My monthly ticket will still be substantially less than a CTA monthly pass (well, not that substantially) so no complaints.


----------



## John Bredin (Oct 11, 2014)

As a daily Metra rider, I have no problem in principle with a fare increase to provide funds for Metra's capital backlog and particularly for new rolling stock. I will still be cheaper and much easier than driving to and from the Loop on the "express"way. But ordering, purchasing, and building new equipment will take some time.

In the meantime, Metra should improve service with the equipment and crews it has now. The timetables on some lines are little changed from the days of The Man in the Grey Flannel Suit, with inadequate provision for reverse commuting, early trips on weekends, and the like.

A look at the UP-Northwest Line schedule -- my commute -- would cause anyone intending to use it to commute to the suburbs or to go into Chicago on a weekend for an early-morning event (marathons, 5Ks, Bike the Drive) to either sigh or seethe at the uselessness of the present schedule for those purposes.

Metra should prepare from "scratch" and then implement truly new schedules that maximize as much as reasonably possible service hours and frequency in both directions on all days of the week on all lines. I have e-mailed my Assemblyman, and the Midwest High Speed Rail Association and Active Transportation Alliance (both do Chicago transit advocacy, though not as its primary focus, and I'm a member), to suggest a campaign to that effect.


----------



## Eric S (Oct 13, 2014)

John Bredin said:


> In the meantime, Metra should improve service with the equipment and crews it has now.
> 
> ...
> 
> Metra should prepare from "scratch" and then implement truly new schedules that maximize as much as reasonably possible service hours and frequency in both directions on all days of the week on all lines.


This.

Off-peak service levels could be improved with essentially the existing equipment. And many of the lines are owned by Metra and see little in the way of freight service that could interfere with increased off-peak service. Increasing ridership and service levels at rush hour is likely a difficult and expensive proposition, but increasing ridership and service levels outside rush hours would be comparably inexpensive.
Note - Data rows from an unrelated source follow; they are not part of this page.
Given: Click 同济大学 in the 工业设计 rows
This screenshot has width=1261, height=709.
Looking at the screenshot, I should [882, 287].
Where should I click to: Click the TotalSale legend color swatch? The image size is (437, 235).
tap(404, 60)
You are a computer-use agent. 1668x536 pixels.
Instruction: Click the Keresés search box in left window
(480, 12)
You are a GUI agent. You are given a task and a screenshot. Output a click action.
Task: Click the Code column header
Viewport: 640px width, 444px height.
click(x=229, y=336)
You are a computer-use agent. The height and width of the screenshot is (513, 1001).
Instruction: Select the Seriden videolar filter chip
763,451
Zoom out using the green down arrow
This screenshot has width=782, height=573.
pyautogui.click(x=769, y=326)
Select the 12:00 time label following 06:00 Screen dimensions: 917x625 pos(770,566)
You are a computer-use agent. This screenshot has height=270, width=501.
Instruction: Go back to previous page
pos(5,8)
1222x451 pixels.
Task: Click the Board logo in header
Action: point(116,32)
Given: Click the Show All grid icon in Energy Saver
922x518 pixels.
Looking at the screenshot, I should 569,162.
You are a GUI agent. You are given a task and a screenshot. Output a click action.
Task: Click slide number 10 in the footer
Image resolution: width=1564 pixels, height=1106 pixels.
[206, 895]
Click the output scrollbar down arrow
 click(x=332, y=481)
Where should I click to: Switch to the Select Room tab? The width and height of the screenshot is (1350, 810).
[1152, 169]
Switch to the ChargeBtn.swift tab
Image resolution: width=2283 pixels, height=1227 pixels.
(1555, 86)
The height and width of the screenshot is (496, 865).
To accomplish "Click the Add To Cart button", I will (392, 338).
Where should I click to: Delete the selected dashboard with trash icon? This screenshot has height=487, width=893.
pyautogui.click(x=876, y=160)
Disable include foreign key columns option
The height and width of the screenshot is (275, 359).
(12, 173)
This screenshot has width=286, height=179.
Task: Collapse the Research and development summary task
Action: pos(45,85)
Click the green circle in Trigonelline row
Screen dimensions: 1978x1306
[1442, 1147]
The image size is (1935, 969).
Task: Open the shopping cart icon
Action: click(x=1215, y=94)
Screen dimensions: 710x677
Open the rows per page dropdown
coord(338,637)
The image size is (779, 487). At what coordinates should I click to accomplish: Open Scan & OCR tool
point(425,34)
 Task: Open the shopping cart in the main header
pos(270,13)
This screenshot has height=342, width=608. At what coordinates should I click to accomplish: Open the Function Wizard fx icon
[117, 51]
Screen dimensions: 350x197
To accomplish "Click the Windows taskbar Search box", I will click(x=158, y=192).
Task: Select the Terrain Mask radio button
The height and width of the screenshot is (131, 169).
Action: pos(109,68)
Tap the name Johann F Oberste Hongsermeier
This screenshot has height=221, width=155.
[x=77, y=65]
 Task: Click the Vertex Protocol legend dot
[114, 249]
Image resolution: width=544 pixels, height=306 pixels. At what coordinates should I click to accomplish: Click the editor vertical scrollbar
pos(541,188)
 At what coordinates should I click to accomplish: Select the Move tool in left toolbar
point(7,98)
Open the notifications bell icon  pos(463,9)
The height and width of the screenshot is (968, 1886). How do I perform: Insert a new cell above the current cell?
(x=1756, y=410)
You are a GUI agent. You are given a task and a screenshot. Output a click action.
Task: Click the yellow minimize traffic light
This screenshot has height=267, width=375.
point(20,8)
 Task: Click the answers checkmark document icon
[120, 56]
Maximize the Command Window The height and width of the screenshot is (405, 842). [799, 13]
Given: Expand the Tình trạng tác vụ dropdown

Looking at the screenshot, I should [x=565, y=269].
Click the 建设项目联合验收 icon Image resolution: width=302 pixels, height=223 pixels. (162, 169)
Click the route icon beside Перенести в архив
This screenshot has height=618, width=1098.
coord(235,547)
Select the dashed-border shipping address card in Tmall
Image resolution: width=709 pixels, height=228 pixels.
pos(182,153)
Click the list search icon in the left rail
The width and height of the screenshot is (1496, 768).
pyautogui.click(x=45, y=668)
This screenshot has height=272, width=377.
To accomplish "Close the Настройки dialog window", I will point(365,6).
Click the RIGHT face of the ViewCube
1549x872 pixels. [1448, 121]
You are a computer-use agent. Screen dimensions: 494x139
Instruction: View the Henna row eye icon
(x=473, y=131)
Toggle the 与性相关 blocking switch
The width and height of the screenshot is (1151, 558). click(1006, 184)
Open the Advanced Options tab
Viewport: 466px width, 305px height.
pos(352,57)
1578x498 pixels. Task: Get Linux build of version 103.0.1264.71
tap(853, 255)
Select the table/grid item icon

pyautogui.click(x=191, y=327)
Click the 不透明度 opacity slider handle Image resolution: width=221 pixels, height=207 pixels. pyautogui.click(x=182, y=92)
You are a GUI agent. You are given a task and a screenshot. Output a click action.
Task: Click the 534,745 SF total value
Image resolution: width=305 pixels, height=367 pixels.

Metra also should be viewed as an integral part of the regional transit system (CTA, Pace, and beyond) and IMHO must do a better job integrating fares with other transit providers.


----------



## Steve4031 (Oct 14, 2014)

Off peak service should be at 30 minute intervals on all lines. Could have alternating express and local service.


----------



## NorthShore (Oct 24, 2014)

For the occasional user, Metra's never ending fare hikes are a real disincentive to using public transit and going somewhere along the route. The best thing they have going is their unlimited ride weekend pass. Perhaps peak period increases combined with off peak discounts are in order to encourage additional leisure travel trips.


----------



## MetraUPWest (Oct 26, 2014)

"Never ending fare hikes"? Have you ever ridden any other commuter railroad aside from Metra? Fares at Metra are FAR lower than anywhere else.


----------



## Eric S (Oct 27, 2014)

Not to mention, having relatively small fare increases every year (or something like that) is probably a better practice than holding fares flat as long as possible and then having a huge fare increase.


----------



## NorthShore (Oct 28, 2014)

Admittedly, it isn't Metro North or anything.

That said, I'm a city dweller. When CTA has a single set fare for unlimited distance versus some of the mileage based zones of Metra for inner city or close in suburban service, without seamless transfer privileges ala Pace buses, it serves as a disincentive to ride.

Ironically, I find that the further one rides on Metra, the more value oriented it is, compared with shorter distance travel.

Perhaps a daily commuter user from the burbs making the big office bucks doesn't care much about cost increases, especially with a monthly pass. But I do think the rates and almost annual increases are a disincentive to travel to the burbs for activities on the occasional trip.


----------



## Eric S (Oct 28, 2014)

Perhaps the problem is more that Metra's fare are completely separate from CTA/Pace. A coordinated fare structure, with transfers between CTA/Metra/Pace included, might help, as would having all systems use the same zone system (so that where CTA and Metra both operate a service, fares on each system would be the same).


----------